Rolihlahla. Nelson. O Madiba. Aquel chico, otro más del fértil y oprimido Transkei, nació seis años después de que lo hiciera el partido que lideraría años después, el Congreso Nacional Africano (CNA). El año del nacimiento de Rolihlahla Mandela, el CNA, que durante años esgrimió una política poco impulsiva y de mucha mano izquierda, participó en la Conferencia de Paz de Versalles para defender los derechos de la población negra sudafricana. El día de su nacimiento, el 18 de julio de 1918, Mandela se unió a una causa ya existente, la de la lucha contra una forma de discriminación que, años más tarde, sería conocida en el mundo entero como apartheid.

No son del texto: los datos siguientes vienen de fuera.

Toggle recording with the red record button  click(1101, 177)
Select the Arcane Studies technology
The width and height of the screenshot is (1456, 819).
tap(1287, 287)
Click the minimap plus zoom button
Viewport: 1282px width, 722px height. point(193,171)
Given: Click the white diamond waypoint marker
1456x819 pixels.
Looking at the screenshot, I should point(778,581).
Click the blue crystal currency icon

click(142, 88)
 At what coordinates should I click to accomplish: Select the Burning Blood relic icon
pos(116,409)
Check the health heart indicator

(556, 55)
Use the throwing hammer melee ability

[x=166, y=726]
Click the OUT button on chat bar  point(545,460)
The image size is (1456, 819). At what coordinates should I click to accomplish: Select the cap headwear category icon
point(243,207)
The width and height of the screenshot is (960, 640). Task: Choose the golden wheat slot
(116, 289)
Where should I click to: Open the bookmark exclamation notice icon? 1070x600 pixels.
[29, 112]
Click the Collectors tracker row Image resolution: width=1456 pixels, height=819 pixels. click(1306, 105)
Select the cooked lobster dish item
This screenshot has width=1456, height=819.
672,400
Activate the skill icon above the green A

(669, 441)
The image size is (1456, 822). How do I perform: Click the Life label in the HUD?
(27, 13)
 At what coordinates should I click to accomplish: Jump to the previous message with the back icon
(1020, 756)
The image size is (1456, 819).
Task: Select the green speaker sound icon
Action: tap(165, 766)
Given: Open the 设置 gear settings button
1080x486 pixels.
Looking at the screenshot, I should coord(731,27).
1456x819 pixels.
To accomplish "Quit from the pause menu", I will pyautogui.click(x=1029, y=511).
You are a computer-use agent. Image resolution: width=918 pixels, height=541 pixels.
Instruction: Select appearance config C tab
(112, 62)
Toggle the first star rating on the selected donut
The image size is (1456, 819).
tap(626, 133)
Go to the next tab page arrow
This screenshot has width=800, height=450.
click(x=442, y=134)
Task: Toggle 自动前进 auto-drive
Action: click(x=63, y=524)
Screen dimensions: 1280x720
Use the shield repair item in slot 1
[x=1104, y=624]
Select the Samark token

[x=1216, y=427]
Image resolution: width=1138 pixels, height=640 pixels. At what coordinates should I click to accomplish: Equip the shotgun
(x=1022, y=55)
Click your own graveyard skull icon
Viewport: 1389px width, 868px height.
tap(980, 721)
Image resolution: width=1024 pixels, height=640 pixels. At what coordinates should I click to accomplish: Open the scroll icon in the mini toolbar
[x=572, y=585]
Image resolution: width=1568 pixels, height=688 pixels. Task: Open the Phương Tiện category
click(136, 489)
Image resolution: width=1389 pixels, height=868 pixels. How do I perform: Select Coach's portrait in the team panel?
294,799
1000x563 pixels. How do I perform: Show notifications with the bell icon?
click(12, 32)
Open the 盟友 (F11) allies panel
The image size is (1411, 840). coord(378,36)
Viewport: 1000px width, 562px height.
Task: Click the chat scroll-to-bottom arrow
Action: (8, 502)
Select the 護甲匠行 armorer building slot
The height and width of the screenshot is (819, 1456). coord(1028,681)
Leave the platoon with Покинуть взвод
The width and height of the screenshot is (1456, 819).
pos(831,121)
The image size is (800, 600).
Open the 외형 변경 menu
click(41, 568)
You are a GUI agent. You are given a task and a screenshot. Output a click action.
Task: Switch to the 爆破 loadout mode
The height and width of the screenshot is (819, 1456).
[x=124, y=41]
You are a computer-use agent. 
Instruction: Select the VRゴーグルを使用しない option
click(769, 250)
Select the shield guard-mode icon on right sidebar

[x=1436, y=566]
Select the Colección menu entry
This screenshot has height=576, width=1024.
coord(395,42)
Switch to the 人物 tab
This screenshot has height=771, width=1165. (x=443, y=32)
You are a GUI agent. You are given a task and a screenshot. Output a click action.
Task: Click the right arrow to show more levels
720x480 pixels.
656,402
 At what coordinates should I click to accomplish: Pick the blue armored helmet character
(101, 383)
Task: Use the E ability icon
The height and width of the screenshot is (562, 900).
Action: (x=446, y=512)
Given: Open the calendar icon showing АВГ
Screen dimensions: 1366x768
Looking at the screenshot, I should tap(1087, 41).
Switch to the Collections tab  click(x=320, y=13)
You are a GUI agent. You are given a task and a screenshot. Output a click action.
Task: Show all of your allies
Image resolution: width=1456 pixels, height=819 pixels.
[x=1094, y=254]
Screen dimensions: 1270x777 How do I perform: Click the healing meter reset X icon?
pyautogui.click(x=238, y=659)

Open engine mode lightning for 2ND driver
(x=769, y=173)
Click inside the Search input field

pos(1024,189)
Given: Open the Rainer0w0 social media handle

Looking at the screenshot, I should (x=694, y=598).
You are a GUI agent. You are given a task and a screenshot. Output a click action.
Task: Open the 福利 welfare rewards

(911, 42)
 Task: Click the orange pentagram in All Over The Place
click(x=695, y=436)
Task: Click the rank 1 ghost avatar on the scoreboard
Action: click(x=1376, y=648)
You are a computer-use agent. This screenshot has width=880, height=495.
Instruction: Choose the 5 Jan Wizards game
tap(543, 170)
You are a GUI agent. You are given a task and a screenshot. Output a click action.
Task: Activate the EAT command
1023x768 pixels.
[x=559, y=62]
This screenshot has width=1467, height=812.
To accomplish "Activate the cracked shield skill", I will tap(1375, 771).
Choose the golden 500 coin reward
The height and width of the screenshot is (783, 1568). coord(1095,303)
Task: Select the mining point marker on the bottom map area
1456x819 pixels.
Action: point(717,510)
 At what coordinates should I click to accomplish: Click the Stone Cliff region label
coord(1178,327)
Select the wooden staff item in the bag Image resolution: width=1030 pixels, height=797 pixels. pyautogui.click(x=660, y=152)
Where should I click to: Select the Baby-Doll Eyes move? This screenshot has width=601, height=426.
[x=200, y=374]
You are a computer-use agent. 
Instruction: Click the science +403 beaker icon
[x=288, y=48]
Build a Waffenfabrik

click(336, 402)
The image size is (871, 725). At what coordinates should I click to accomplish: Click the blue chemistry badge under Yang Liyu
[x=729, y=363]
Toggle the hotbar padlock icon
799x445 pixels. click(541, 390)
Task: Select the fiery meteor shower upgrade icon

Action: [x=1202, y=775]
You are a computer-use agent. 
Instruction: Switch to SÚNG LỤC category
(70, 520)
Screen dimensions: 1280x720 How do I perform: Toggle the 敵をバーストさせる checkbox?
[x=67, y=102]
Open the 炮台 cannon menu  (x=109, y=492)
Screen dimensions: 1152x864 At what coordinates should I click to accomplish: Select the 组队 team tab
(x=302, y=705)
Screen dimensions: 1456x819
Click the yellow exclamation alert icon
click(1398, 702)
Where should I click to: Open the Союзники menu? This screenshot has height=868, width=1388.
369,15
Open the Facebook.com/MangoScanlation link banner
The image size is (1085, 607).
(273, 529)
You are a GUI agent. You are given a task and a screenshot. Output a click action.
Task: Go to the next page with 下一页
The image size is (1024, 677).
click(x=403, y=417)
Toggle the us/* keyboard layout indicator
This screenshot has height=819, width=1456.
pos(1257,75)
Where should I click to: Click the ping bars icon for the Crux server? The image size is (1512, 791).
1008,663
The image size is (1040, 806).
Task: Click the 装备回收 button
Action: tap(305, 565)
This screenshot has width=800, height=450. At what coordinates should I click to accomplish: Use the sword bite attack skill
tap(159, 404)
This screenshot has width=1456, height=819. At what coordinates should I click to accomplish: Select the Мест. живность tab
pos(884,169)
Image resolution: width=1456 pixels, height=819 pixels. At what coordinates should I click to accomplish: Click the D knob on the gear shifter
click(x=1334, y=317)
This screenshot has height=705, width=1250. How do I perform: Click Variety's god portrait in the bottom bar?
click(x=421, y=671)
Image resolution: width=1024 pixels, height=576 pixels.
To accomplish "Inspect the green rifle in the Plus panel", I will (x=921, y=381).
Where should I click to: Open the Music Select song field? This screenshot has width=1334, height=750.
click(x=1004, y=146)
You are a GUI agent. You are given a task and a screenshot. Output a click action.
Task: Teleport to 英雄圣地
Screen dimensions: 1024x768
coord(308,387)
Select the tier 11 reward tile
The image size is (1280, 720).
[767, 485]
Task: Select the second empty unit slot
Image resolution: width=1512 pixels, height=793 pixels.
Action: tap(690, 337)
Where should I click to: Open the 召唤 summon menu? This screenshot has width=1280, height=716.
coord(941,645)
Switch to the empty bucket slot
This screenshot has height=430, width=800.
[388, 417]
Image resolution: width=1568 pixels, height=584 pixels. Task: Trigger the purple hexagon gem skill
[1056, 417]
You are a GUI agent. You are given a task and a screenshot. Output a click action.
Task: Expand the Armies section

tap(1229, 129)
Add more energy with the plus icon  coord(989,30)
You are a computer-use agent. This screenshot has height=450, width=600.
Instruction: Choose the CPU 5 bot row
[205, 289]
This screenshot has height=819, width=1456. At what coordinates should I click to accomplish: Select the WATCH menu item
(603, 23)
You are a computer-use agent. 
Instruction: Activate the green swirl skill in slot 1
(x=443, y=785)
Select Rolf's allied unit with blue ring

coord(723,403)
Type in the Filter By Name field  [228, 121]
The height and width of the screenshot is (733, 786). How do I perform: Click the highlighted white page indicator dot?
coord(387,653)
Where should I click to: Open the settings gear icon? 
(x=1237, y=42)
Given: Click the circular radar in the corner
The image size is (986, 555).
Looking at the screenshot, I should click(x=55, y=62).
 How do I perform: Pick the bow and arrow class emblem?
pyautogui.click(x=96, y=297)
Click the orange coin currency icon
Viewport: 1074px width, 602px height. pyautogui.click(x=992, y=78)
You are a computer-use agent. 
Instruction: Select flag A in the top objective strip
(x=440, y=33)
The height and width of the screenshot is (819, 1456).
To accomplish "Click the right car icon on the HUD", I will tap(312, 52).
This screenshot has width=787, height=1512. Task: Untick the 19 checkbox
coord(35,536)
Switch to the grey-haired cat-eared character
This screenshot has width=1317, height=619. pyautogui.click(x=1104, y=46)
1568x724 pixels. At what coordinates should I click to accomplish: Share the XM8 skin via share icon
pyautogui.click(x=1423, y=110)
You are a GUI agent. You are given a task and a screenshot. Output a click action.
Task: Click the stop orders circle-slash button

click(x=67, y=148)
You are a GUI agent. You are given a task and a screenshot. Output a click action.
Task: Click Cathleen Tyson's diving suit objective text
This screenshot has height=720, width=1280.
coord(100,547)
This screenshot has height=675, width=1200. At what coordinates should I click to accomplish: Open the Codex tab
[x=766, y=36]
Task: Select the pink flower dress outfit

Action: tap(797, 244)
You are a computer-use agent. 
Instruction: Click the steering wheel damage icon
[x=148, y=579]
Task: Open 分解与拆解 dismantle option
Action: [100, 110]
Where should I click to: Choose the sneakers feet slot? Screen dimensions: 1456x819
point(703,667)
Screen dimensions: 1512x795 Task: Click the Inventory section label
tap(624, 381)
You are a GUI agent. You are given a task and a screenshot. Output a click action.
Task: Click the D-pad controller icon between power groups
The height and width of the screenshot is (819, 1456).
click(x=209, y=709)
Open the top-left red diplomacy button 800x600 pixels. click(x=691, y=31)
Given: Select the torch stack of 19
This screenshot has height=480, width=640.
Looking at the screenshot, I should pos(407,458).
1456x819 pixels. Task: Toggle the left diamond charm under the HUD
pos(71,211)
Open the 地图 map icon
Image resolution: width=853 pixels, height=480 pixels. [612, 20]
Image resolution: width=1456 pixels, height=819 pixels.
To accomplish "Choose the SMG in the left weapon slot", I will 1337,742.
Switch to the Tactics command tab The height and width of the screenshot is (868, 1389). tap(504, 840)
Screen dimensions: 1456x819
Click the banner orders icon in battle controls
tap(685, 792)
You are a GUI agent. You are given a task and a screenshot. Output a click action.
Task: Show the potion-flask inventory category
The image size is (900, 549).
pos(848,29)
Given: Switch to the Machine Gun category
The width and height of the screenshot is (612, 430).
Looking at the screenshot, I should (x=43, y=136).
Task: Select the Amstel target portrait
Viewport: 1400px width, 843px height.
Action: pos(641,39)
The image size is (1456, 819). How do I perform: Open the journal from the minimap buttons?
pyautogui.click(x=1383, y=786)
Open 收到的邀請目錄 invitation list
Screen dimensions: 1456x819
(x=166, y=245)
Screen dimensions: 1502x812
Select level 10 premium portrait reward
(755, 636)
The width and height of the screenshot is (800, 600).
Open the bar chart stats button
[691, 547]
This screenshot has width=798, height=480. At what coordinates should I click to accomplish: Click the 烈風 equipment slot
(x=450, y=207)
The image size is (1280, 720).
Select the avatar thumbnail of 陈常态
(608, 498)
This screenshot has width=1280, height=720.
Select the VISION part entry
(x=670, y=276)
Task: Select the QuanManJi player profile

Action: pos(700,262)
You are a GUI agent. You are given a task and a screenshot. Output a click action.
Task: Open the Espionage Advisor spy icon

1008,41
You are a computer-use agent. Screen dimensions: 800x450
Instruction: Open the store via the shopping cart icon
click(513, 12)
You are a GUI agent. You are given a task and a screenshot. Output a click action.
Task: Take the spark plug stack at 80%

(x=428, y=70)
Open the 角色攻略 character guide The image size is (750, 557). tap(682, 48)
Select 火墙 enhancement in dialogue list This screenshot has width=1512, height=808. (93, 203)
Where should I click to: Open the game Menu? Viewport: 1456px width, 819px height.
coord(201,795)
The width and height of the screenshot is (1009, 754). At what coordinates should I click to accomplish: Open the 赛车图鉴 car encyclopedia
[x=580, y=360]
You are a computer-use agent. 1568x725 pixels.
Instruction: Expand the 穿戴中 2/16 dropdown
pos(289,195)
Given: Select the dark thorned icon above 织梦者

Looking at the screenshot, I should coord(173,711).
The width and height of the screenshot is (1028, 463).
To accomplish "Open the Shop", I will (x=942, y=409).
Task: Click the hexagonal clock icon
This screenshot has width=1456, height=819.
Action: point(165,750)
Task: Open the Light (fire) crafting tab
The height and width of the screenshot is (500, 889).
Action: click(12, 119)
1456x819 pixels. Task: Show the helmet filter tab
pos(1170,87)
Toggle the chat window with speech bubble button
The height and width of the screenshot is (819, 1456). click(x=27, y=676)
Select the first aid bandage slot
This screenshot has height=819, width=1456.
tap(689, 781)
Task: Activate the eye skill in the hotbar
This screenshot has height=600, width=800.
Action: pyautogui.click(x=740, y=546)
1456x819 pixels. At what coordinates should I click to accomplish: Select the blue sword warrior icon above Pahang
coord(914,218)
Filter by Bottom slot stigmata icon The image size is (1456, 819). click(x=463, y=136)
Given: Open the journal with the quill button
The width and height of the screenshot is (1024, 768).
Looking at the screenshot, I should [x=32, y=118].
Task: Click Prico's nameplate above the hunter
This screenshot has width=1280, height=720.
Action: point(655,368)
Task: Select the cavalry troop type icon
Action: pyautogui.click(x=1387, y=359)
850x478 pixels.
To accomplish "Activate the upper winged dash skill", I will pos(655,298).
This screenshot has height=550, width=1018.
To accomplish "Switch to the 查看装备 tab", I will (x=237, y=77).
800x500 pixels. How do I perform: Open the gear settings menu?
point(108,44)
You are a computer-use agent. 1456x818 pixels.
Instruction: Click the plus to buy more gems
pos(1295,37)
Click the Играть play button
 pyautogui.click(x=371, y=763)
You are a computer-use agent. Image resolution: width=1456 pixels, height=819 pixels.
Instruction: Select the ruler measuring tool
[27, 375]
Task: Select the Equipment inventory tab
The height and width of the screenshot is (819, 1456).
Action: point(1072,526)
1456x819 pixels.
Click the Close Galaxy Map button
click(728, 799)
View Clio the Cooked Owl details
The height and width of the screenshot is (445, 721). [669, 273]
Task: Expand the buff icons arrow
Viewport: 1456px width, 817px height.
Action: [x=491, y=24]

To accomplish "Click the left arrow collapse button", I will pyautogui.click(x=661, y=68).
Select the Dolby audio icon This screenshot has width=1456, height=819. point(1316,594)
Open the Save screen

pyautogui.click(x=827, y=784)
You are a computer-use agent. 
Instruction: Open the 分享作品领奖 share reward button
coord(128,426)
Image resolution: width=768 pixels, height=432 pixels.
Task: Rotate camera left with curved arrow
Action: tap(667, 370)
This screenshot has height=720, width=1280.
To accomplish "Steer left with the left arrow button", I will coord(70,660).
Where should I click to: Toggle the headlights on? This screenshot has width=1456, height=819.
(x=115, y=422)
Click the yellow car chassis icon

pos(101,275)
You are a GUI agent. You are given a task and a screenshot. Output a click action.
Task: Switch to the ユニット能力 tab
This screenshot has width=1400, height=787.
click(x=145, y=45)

El pequeño Rolihlahla fue el único hijo varón del matrimonio formado por Nkosi Mphakanyiswa Gadla Mandela y Nosekeni Fanny, la tercera de las cuatro mujeres que tenía Nkosi y a las que visitaba esporádicamente, una vez al mes, semana arriba o abajo. Cada una tenía su propio kraal, una especie de granja donde practicaban una economía de subsistencia para ellas y para los hijos que iban teniendo con Nkosi.
A pesar de las necesidades económicas que precisaba la manutención de cuatro esposas y trece hijos, Nkosi mantenía cierto estatus, ya que era el máximo responsable de Mvezo. Sin embargo, una disputa por cuestiones de ganado enfrentó al padre de Mandela con la administración colonial inglesa, lo que provocó su inmediata destitución y la pérdida de la jefatura de la familia Mandela. «Mi padre –recordaría años más tarde el propio Nelson– que era un noble adinerado según los baremos de la época, perdió tanto su fortuna como su título. Le fueron arrebatadas la mayor parte de su rebaño y de sus tierras, y perdió los ingresos que de ellas obtenía. Debido a nuestra difícil situación económica, mi madre se mudó a Qunu, una aldea algo más grande que había al norte de Mvezo, donde gozaría del apoyo de amigos y parientes. En Qunu no vivíamos tan bien, pero fue en aquella aldea cerca de Umtata donde pasé los años más felices de mi infancia»1.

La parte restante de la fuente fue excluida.